# How do you find the general form of the equation of a circle given the center at the point (-3, 1) and tangent to the y-axis?

Oct 17, 2016

Please see the explanation for the process. The equation of the circle is:

${\left(x - - 3\right)}^{2} + {\left(y - 1\right)}^{2} = {3}^{2}$

#### Explanation:

The general equation for a circle is:

${\left(x - h\right)}^{2} + {\left(y - k\right)}^{2} = {r}^{2}$

where $\left(h , k\right)$ is the center point and $r$ is the radius.

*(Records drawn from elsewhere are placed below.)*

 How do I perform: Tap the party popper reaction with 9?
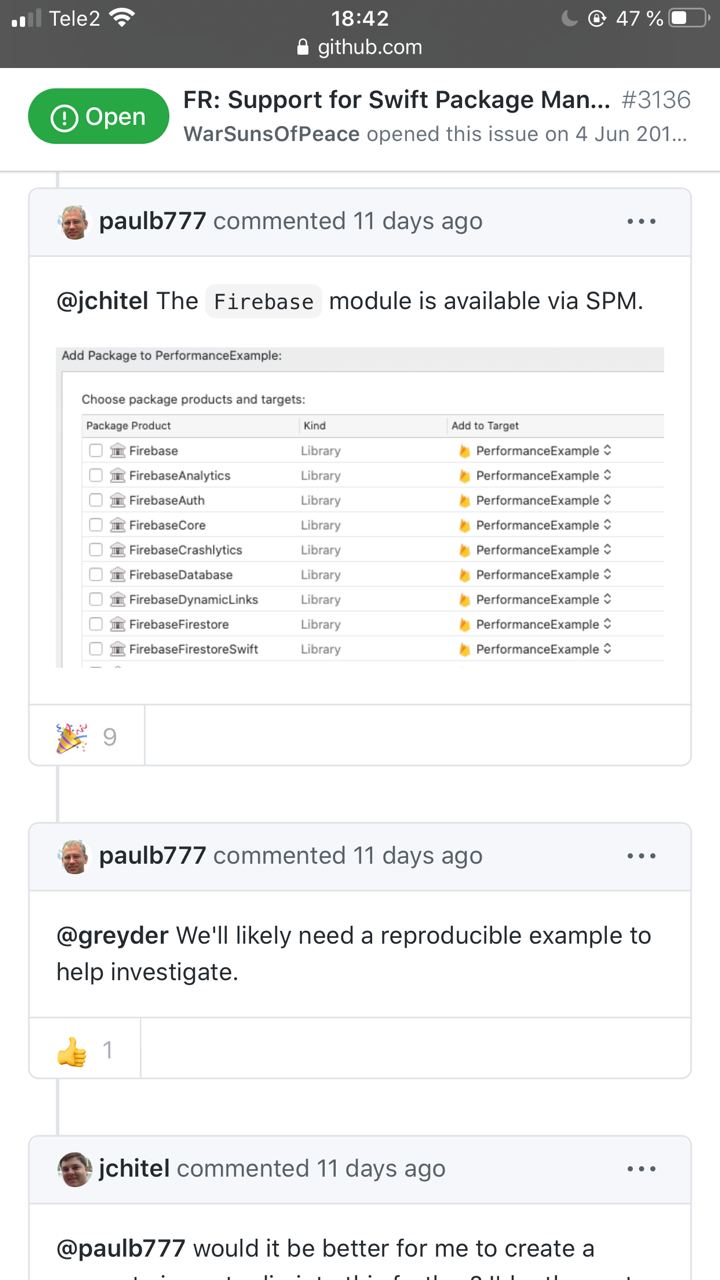click(x=87, y=737)
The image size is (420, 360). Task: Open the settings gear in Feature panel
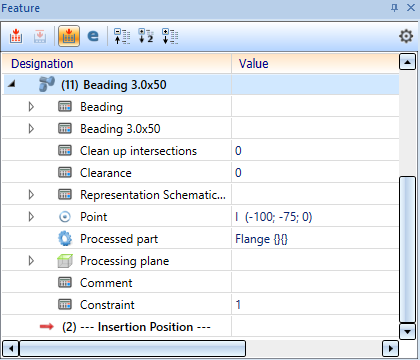click(x=406, y=36)
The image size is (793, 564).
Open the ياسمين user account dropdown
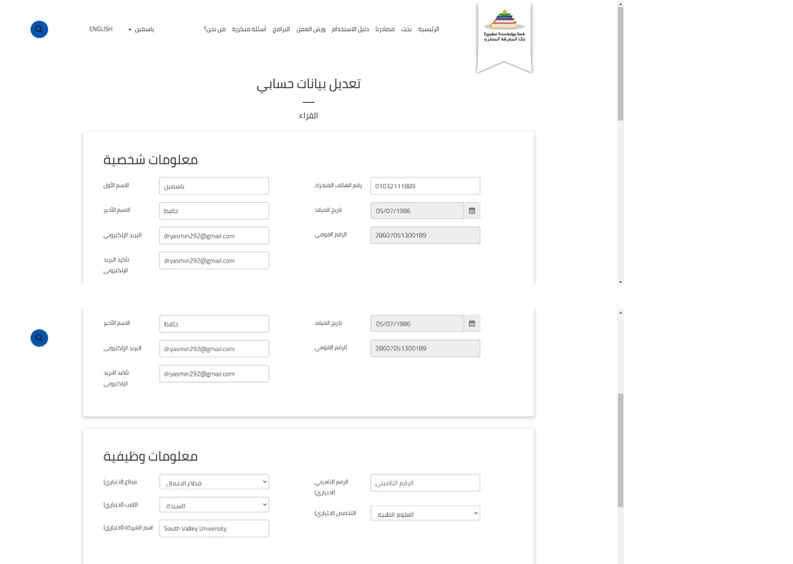(141, 29)
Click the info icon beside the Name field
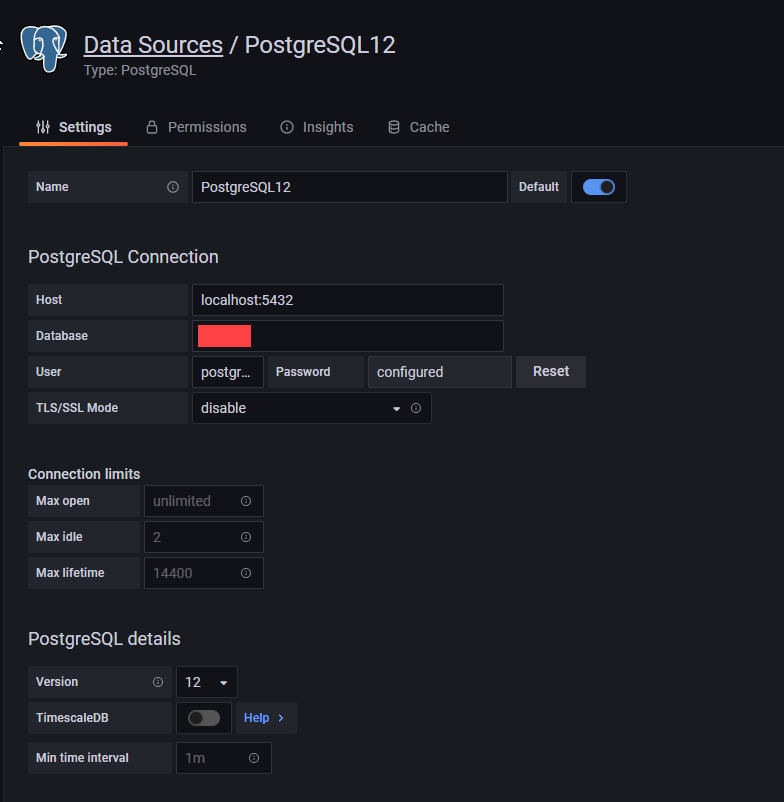Image resolution: width=784 pixels, height=802 pixels. 173,187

The center is $\left(- 3 , 1\right)$; this gives us the equation:

${\left(x - - 3\right)}^{2} + {\left(y - 1\right)}^{2} = {r}^{2}$

We are told that the y axis is tangent, therefore, the x coordinate is 0 and the y coordinate is the same as the center, 1. To find the value of r, temporarily substitute the point $\left(0 , 1\right)$ for x and y in the equation:

${\left(0 - - 3\right)}^{2} + {\left(1 - 1\right)}^{2} = {r}^{2}$

$r = 3$

The equation of the circle is:

${\left(x - - 3\right)}^{2} + {\left(y - 1\right)}^{2} = {3}^{2}$